"[Hibbard] represents a group of individuals who develop eating disorders during a competition to lose weight because psychologically they are getting so much praise and admiration from other people that they'll do anything to sustain their weight," said Kushner.
"If they put it back on there would be embarrassment and a sense of failure," he said.
Hibbard says she overcame the pressure to keep off the weight only after her family staged an intervention.
"My family was worried I was going to drop dead," she said. "They babysat me for weeks on end as I went through therapy and met with a nutritionist."
Hibbard said she struggled with the eating disorder even while she was pregnant, forcing herself to go on runs even as she bled.
"I remember my very first meal when they tried to have me eat a substantial amount of food -- and it was only an egg white omelet and some blueberries -- and it took me and hour and a half to eat and I cried through the entire thing," she said.
Today, Hibbard is married with a healthy 20-month old son, but said she still has her demons when it comes to food and weight loss.

* ACTIVITY 1: List each form of help that the article on Hibbard's eating disorder says she received.
* ACTIVITY 2: Extend the article on Hibbard's eating disorder past its final sentence.

* DATA SUPPLIED:
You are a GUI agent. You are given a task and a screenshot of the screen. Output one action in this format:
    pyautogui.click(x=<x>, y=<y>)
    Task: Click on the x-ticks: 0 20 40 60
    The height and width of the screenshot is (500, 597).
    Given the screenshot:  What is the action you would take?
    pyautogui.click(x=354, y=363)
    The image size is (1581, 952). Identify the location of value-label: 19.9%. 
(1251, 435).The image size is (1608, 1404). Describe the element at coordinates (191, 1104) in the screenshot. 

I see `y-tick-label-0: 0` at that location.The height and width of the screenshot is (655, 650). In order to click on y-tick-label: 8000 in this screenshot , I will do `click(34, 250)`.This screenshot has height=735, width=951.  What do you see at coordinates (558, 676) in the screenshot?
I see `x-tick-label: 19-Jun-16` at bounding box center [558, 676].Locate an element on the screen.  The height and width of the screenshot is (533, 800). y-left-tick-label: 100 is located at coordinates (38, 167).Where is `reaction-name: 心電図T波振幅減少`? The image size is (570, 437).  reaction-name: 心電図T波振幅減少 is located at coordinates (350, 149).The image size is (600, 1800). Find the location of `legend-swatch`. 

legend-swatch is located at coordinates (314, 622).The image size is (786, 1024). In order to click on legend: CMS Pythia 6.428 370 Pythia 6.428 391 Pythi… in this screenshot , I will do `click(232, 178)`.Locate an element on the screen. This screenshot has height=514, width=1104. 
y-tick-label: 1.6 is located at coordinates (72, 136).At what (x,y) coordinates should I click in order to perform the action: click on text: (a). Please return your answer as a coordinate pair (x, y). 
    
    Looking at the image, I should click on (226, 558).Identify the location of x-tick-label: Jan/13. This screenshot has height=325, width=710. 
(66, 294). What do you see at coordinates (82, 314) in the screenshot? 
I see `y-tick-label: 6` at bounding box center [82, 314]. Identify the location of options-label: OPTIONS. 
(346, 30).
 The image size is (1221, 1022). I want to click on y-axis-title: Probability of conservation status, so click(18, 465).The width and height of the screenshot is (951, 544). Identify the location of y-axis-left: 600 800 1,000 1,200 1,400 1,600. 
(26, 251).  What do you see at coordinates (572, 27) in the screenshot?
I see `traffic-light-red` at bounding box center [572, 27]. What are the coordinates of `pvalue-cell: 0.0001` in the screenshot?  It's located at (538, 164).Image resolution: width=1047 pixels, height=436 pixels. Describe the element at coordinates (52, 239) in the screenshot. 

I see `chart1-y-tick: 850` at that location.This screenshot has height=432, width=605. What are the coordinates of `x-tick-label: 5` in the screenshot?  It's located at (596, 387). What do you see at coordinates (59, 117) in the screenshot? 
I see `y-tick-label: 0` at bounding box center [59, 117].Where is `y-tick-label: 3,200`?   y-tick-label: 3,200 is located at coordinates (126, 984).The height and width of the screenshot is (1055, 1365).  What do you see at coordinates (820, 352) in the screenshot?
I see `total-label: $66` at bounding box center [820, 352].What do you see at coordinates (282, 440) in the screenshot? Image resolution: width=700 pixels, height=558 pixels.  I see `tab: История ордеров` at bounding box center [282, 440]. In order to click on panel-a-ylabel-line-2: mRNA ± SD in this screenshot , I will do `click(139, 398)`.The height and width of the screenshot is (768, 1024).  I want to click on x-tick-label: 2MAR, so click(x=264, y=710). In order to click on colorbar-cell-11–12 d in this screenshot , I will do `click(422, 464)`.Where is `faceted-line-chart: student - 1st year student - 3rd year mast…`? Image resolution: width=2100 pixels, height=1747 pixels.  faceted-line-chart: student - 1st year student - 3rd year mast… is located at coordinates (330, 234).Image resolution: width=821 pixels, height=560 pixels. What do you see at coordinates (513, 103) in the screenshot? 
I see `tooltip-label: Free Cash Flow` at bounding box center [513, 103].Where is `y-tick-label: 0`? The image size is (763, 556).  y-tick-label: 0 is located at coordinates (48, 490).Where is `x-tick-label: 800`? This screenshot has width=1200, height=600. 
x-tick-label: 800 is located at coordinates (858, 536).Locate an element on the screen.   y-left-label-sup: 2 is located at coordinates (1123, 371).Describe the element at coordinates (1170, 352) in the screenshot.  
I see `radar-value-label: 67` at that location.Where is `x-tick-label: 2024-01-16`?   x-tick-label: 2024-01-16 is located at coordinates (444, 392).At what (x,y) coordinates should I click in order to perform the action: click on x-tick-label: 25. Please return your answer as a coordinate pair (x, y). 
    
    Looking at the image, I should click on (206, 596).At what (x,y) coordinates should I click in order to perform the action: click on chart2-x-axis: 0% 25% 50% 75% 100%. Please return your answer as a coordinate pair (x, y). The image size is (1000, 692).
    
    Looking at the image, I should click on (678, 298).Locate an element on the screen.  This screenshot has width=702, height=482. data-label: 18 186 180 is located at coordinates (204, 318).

* TASK ANSWER 1:
- An intervention staged by her family
- Her family watching over her for weeks on end
- Therapy
- Meetings with a nutritionist

* TASK ANSWER 2:
She allows herself to indulge and limits her workouts to three to five times a week, but hopes that by speaking out she'll educate others about how hard weight loss can be.
"If I'm going to accept praise and gratitude for being part of something that really inspires people, I also have to accept responsibility for people who struggle," she said. "People come to me and say they can't lose weight as fast as they saw me do it [on the show] and that they've become bulimic or anorexic."
"I want people to know that I'm incredibly sorry if I did a disservice by deceiving them by the amount of weight I lost on TV and that I'm on the same long journey that they're on."